Keterangan itu disampaikan untuk membantah dalil pemohon yang menyatakan penetapan status tersangka dilakukan tanpa adanya bukti kerugian keuangan negara.
“Dalam kertas kerja audit tujuan tertentu atas tata kelola Program Makan Bergizi Gratis oleh BPKP dinyatakan telah terjadi pemborosan Program Makan Bergizi Gratis pada Badan Gizi Nasional senilai Rp10,5 triliun per tahun,” ujar jaksa di hadapan majelis hakim.
Kejagung juga menegaskan bahwa sejak tahap penyelidikan hingga penyidikan, penyidik Jampidsus telah berkoordinasi dengan BPKP sebagai auditor negara guna menghitung kerugian keuangan negara yang diduga timbul dalam pelaksanaan program tersebut.
Menurut jaksa, proses audit telah menghasilkan deklarasi adanya kerugian keuangan negara yang menjadi bagian dari alat bukti dalam penyidikan perkara dugaan korupsi tata kelola MBG.
Selain itu, Kejagung mengungkap telah dilakukan gelar perkara bersama BPKP yang menyimpulkan adanya dugaan perbuatan melawan hukum dalam pengelolaan Program MBG Tahun Anggaran 2025–2026.
“Gelar perkara menghasilkan kesimpulan bahwa terdapat dugaan tindak pidana korupsi dalam tata kelola Program Makan Bergizi Gratis yang mengakibatkan kerugian keuangan negara,” kata jaksa.
Lodewyk Pusung ditetapkan sebagai tersangka pada 3 Juni 2026 dan langsung ditahan penyidik. Ia diduga menyalahgunakan kewenangannya dengan mengintervensi Pejabat Pembuat Komitmen (PPK), termasuk memaksakan penyusunan Kerangka Acuan Kerja (KAK) yang dinilai tidak sesuai kebutuhan di lapangan sehingga membuka peluang terjadinya pembengkakan anggaran.
Selain itu, penyidik juga mendalami dugaan praktik jual beli titik pembangunan Satuan Pelayanan Pemenuhan Gizi (SPPG) dalam pelaksanaan program tersebut.
Dalam perkara ini, Lodewyk tidak sendiri.
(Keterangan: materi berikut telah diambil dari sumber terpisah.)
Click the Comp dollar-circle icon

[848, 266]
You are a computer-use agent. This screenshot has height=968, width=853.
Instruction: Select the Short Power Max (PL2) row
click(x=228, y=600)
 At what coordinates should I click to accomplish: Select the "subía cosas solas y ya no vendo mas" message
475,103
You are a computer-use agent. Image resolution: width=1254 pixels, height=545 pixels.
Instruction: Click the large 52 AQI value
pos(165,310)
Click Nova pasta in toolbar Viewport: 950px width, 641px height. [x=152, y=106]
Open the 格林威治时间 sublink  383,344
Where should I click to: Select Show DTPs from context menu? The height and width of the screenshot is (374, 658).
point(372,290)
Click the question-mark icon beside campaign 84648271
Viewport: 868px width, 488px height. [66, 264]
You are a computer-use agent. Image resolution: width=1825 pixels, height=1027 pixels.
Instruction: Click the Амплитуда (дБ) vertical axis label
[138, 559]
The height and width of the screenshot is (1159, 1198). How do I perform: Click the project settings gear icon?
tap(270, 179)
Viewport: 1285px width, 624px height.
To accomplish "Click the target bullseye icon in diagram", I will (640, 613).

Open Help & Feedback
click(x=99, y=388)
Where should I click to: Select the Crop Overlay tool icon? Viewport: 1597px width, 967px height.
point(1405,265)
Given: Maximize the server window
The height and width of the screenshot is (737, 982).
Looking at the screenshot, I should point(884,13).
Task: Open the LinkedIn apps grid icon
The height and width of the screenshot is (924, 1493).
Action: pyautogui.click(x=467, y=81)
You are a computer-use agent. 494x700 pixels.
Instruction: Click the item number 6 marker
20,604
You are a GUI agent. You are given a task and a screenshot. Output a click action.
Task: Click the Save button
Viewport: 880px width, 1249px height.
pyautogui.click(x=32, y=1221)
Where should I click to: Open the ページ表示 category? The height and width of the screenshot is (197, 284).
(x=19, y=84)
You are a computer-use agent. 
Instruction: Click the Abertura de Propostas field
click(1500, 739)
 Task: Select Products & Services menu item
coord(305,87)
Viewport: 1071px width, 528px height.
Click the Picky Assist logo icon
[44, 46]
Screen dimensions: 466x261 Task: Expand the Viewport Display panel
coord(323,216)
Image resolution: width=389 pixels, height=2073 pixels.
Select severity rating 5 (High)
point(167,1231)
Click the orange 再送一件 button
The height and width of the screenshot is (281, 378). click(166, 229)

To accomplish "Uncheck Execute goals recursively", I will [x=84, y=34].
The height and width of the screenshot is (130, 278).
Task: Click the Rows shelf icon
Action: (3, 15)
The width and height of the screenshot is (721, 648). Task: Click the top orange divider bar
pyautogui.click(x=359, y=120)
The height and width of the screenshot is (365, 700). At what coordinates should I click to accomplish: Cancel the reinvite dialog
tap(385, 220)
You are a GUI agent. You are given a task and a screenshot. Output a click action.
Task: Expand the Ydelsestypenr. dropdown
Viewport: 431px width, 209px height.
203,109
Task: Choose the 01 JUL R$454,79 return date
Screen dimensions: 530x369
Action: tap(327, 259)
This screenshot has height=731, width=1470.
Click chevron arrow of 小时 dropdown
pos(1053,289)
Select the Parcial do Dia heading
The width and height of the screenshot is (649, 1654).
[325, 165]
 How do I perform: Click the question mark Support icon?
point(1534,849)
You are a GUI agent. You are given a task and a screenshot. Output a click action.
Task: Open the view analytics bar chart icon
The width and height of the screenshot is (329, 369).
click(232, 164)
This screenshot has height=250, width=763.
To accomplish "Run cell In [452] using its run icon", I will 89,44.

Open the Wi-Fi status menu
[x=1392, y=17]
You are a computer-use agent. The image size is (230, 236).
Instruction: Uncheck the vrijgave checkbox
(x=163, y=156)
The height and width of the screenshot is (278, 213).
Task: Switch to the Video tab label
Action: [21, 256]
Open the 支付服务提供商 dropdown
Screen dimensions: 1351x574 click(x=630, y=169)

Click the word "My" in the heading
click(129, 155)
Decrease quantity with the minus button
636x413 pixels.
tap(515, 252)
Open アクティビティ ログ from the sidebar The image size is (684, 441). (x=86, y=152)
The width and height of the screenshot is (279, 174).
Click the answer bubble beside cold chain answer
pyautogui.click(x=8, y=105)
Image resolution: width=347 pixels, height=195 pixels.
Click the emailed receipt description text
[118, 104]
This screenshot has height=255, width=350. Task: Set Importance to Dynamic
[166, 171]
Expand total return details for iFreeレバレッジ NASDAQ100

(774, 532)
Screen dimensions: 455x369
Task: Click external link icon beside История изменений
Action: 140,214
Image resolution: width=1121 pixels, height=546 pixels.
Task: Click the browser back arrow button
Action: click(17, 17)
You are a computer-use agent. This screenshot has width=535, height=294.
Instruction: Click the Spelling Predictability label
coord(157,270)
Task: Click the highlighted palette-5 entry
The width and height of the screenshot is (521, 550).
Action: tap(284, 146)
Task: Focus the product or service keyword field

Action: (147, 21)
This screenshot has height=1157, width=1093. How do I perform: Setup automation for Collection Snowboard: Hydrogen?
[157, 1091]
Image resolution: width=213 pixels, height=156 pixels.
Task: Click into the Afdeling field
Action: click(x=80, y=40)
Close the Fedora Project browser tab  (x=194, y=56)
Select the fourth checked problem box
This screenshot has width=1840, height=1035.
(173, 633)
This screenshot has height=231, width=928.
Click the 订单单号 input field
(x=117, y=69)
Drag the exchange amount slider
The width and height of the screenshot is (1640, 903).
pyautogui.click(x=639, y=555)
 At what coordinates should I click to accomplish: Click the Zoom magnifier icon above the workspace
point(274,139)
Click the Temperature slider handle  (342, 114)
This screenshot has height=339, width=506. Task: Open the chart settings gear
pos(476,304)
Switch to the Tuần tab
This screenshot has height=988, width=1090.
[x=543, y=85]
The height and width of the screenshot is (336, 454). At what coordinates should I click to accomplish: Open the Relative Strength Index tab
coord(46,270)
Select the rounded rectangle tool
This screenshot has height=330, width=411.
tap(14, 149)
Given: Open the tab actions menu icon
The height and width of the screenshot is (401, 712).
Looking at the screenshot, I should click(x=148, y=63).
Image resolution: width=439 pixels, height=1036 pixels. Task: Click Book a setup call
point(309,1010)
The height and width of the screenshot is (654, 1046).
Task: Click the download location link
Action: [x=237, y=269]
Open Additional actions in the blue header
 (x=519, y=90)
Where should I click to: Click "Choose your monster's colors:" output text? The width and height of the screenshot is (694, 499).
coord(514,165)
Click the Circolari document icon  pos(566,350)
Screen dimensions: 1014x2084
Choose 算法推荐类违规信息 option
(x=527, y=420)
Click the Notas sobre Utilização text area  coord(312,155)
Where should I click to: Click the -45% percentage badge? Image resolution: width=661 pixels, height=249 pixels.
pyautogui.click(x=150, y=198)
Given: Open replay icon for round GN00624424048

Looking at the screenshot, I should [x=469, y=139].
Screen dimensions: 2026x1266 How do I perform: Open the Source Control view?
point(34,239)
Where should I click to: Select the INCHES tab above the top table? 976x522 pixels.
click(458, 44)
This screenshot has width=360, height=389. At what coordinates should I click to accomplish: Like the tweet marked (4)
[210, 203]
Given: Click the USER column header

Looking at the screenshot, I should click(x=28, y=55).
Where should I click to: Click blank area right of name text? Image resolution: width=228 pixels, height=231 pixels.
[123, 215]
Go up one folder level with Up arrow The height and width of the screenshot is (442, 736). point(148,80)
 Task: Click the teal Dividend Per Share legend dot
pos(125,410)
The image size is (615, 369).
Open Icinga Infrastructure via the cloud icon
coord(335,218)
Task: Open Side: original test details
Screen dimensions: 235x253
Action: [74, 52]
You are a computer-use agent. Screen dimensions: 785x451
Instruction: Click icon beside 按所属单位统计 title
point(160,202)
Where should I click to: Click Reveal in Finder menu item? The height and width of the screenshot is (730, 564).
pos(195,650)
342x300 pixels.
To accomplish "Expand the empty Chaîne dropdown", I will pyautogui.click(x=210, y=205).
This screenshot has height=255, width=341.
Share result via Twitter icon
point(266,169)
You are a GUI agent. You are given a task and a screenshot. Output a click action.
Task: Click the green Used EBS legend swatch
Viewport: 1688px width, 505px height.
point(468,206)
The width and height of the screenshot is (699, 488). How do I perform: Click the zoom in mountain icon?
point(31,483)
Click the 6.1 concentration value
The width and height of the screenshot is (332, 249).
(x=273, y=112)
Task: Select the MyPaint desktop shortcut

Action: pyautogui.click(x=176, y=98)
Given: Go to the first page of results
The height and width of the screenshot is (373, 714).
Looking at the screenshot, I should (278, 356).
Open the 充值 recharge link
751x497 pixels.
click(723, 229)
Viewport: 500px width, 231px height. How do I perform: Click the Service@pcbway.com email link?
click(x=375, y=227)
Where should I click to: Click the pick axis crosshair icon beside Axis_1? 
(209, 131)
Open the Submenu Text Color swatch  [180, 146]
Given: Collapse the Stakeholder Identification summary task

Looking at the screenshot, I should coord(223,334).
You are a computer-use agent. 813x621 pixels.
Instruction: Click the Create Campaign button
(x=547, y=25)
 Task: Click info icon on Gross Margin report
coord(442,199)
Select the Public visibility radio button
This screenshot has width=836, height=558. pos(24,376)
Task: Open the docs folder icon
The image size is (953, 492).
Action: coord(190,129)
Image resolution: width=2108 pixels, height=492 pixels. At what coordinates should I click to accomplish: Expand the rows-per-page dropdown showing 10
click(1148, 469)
Penyidik juga menetapkan mantan Kepala BGN Dadan Hindayana, mantan Wakil Kepala BGN Irjen Pol (Purn) Sony Sonjaya, Asep Yusuf Somantri, serta Komisaris PT Yasa Artha Trimanunggal Andri Mulyono sebagai tersangka.
Kelimanya diduga terlibat dalam berbagai penyimpangan pengadaan barang dan jasa Program MBG, antara lain pengadaan motor listrik senilai sekitar Rp1 triliun, dugaan markup pengadaan 32 ribu pasang sepatu, lebih dari 31 ribu unit tablet, serta 5.400 unit televisi berukuran 75 inci yang diduga tidak sesuai dengan ketentuan pengadaan.
Sidang praperadilan yang diajukan Lodewyk masih berlangsung. Hakim akan menilai sah atau tidaknya penetapan tersangka berdasarkan alat bukti dan prosedur yang diajukan para pihak dalam persidangan.